Current standard brain signal tracking records brain electrical activity using scalp electrodes that stick to the scalp’s surface via adhesive gel, providing at least some level of “non-invasive” measure of brain function. But this sticky electrode setup is not convenient, cheap, or easily accessed by the vast majority. In fact, upwards of ⅔ of US residents live further than 90 minutes from one of these machines and the specialists who are actually trained to analyze the readings. This poses a particular barrier for those who suffer from chronic brain signal dysfunction, such as epilepsy—a condition wherein the brain fires its electrical circuitry uncontrollably for a variable amount of time, from just a fleeting moment to a sustained period of several minutes.
Could there be an alternative? In the wake of a strong line-up of health tech innovation in the EKG space to monitor heart electrical activity on the go—such as the Apple Watch and other smart devices—it is somewhat surprising that no equivalent has previously existed for brain monitoring.
Now, Salt Lake City-based Epitel is developing a wearable, wireless EEG monitoring platform for seizure detection—one that won’t need all that adhesive gel and won’t require someone to travel 90 minutes just to hook up to one of these things for hours to days at a time.

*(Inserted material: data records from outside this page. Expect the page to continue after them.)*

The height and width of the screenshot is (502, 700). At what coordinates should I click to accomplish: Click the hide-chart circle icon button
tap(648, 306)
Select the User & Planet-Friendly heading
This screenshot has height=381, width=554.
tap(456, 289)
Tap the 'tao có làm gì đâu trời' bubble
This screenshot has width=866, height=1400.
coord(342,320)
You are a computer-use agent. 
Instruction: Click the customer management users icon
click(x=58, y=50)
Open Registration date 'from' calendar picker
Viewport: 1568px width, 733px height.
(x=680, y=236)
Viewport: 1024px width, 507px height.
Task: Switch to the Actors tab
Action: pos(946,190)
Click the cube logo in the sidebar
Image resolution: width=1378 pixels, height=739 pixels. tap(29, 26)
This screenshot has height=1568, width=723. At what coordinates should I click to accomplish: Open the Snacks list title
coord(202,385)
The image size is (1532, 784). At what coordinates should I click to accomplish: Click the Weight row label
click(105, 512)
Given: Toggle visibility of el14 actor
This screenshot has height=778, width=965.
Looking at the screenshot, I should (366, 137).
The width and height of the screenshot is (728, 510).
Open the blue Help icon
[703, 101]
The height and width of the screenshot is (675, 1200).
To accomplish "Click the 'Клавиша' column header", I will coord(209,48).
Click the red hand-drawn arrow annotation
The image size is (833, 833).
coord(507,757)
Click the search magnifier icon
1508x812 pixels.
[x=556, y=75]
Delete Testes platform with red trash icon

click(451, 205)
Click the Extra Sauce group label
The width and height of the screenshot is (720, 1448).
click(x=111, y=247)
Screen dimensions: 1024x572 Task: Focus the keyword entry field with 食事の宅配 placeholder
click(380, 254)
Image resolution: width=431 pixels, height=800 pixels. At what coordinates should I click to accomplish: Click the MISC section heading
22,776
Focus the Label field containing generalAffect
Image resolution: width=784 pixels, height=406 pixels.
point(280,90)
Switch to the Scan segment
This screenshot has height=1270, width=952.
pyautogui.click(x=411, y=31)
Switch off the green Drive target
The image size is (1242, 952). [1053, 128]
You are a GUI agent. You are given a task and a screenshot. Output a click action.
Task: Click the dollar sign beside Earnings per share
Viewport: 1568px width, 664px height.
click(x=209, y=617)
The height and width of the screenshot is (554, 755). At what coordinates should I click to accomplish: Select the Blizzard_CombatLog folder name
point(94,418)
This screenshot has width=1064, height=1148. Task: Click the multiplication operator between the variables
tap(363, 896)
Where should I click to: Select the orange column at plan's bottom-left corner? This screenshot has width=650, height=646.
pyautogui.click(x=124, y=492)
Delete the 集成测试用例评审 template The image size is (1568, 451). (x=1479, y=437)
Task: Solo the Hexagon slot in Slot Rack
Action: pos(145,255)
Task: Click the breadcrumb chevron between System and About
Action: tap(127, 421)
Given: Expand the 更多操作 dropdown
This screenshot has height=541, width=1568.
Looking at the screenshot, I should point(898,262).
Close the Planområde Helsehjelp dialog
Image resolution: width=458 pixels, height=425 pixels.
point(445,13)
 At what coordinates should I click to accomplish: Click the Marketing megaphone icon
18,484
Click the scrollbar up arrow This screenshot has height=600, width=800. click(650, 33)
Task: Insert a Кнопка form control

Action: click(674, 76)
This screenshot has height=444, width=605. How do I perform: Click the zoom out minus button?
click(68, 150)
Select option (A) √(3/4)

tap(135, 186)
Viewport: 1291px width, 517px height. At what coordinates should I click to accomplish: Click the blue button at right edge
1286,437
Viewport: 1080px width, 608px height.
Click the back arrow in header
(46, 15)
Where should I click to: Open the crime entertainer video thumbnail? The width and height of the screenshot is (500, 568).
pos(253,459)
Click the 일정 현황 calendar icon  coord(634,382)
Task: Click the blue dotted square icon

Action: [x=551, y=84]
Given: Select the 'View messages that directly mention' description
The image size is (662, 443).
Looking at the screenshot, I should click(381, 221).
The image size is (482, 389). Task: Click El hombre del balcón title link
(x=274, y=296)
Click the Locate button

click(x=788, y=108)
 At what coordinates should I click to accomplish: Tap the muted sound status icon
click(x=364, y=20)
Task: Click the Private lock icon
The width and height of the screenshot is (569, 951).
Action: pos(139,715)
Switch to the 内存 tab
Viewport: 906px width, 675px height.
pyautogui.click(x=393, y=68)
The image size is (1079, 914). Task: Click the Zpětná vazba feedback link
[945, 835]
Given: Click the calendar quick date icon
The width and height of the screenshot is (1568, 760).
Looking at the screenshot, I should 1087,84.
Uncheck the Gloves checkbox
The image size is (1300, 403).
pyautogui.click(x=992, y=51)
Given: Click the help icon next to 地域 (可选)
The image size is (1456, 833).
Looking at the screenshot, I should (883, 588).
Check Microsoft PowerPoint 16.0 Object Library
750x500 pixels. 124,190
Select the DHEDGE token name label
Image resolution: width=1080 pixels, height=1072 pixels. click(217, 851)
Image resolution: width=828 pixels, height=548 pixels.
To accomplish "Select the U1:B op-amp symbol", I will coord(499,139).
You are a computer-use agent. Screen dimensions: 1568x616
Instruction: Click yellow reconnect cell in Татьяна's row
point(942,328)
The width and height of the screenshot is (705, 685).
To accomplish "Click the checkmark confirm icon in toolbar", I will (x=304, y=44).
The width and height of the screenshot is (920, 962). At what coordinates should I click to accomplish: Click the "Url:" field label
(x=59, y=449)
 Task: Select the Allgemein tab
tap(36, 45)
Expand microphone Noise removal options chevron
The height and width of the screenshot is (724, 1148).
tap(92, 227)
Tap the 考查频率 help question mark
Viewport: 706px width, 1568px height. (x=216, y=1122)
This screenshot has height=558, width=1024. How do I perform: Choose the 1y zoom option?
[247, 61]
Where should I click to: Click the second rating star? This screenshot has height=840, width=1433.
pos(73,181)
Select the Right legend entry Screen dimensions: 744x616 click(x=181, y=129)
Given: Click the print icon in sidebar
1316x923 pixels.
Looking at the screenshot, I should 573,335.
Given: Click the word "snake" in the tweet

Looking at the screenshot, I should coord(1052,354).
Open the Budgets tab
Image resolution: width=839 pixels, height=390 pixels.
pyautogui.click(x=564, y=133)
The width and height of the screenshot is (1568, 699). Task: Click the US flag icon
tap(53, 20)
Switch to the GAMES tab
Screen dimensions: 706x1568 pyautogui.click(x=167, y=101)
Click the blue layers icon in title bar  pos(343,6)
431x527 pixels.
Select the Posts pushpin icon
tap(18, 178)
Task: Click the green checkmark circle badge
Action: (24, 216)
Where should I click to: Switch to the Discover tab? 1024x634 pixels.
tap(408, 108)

Epitel has primarily been funded through grants from the National Institutes of Health (NIH) but recently announced the closing of a $12.5 million Series A financing for initial pilot commercialization and further development of its proprietary platform in partnership with co-leading Catalyst Health Ventures and Genoa Ventures.
“We intend to further expand our product pipeline for use outside the hospital by people living with epilepsy and other seizure conditions,” says Epitel CEO Mark Lehmkuhle.
So, just how accurate is wireless, electrode-less technology in detecting abnormal brain electrical activity? Compared to the current gold-standard technology of 70-85 percent sensitivity in detecting an epileptic event, Epitel’s automated seizure detection algorithm has impressively shown 100 percent sensitivity for all seizures and 90 percent sensitivity in detecting discrete seizures.
With the promising results in hand, Epitel received FDA clearance for its first product—a wireless and wearable EEG sensor and remote access software known as REMI® for use within hospital emergency rooms and critical care units. REMI first received clearance from the US Food & Drug Administration in 2021.
Uniquely, Epitel has developed its innovative tech with the objective of bringing remote brain monitoring to the masses without the need for patients to travel long distances and be seen by specialists just to receive a diagnosis of a seizure. REMI is designed to provide comprehensive spatial EEG recordings that can be administered by non-specialized medical personnel in any medical center, anywhere.
“[REMI] has the potential to revolutionize the diagnosis, treatment, and management of seizures within the hospital,” Lehmkuhle says. “With Epitel, patients—no matter their geography—may have access to essential EEGs during the most critical times of need.”
Certainly, more than 70 million people worldwide who have epilepsy are hoping these statements ring true in the long term.